The word tuition and coaching in the Indian/Bengali context comes with a value judgement attached. That’s just how it is. And now, no matter how organised the sector is getting, how good the “strike rates”, or how many crores the turnover, the coaching centres are not exempt from this brow knitting.
The tutors who drive these institutions — give one coaching centre an edge over the others — remain largely invisible. Not too many people seem to know who they are or how they work.
Diptarka Ghosh is a tutor with one of the big brands. He has done his MTech in structural dynamics from IIT Roorkee and has even had a taste of corporate culture when he worked with Larsen & Toubro for some years.
Four years ago, Ghosh joined the coaching industry. He is aware that his choice of career is not conventional. His father is a college professor, one of the uncles works at the Bhabha Atomic Research Centre. Ghosh says, “I don’t see any problem with my choice. It is a good job, I am competent and the pay is lucrative. If you are good, you can make four to five lakhs a month.”
Why won’t someone like him consider teaching in a school? “They won’t pay us as much, will they?” he replies. And for a second, he seems offended, by whatever residual value judgement the question may have come loaded with.

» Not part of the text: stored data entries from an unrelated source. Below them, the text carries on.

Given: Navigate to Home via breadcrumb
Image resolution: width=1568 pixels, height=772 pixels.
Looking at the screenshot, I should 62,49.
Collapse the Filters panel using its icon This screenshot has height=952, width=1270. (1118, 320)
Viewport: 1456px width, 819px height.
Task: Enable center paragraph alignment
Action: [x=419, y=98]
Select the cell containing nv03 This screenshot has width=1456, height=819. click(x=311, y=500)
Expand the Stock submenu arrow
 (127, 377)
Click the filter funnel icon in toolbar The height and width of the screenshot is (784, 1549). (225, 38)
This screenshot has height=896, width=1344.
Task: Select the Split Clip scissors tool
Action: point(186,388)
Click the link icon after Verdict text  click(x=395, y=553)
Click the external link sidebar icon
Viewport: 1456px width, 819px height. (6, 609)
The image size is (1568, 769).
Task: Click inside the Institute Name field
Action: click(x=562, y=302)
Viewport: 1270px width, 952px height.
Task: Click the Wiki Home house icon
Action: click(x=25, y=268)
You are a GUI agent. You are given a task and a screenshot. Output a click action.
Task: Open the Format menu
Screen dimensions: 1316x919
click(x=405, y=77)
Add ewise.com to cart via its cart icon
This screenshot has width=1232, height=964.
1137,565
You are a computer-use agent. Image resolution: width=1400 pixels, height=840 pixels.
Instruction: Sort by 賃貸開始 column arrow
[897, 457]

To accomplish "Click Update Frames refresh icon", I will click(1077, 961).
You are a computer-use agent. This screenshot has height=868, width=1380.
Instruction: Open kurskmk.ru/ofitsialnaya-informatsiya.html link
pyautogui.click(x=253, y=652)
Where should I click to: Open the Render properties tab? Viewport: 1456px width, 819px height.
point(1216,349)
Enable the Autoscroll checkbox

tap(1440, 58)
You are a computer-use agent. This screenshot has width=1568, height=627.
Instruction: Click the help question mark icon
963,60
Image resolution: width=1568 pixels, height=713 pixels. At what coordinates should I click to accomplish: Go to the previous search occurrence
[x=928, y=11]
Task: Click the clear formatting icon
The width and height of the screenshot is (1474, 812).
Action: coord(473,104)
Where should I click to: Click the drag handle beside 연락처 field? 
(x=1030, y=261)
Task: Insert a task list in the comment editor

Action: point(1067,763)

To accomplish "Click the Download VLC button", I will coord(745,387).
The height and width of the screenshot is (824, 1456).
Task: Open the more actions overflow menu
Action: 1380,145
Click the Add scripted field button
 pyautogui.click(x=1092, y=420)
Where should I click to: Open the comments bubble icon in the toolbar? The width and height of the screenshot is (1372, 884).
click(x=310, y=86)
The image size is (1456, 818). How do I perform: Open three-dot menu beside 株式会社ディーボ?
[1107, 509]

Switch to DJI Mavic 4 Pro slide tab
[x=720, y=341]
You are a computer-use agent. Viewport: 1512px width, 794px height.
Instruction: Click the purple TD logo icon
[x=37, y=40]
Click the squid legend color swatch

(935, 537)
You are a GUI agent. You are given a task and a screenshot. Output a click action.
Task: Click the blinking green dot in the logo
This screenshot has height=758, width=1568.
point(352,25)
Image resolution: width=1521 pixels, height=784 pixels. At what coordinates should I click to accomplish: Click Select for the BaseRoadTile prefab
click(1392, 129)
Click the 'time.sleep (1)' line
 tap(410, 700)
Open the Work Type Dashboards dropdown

Coaching trends differ according to geography and subculture. Trends change with time. Ghosh says, “In Bengal, repeater batches are not common. In Delhi, till some years ago, it was common to have students of Class VI enrol. In some other cities, they start joining coaching centres once they are in Class VII or VIII. In the South, it is usually later.” Repeater batch is the name for batches of students who drop a year after the Class XII boards to prepare for the engineering exam or the medical entrance or both.
Coaching centres are expensive. Parents pay anything between three and four lakhs for modules spread over two years. Ghosh says, “That does not mean we who teach in coaching centres are mercenaries.” He talks about the rigour of a coach, how one draws on the same books that school teachers refer to, uses the same methods.
On the day of this interview he was up at 5am, prepped for his class till 8.30am, then taught advanced physics to a class of 47 from 9am to 12 noon. He says, “I work 12 to 13 hours a day.”
His argument is that the remuneration necessitates the effort, but he also admits that the effort decides the remuneration. The measure of the effort is “student
satisfaction”.
And student satisfaction is apparently not just the scores they get but also how a coach engages with his class, the level of comfort students feel, the kind of respect and attention one can command. Ghosh says, “There are other things, one has to be presentable, flexible...”
Most institutes evaluate coaches after a fixed period, which is usually three to six months. From what Ghosh says, the performance assessment directly translates into remuneration added or nicked.
The takeaway is something like this — coaching centres are a world unto themselves, with their own rules and targets. Policies and even politics have created this demand. The market is still experimenting.
Will coaching centres replace schools in the long run? Or will dummy schools swallow them up in the end and we will be back to square one?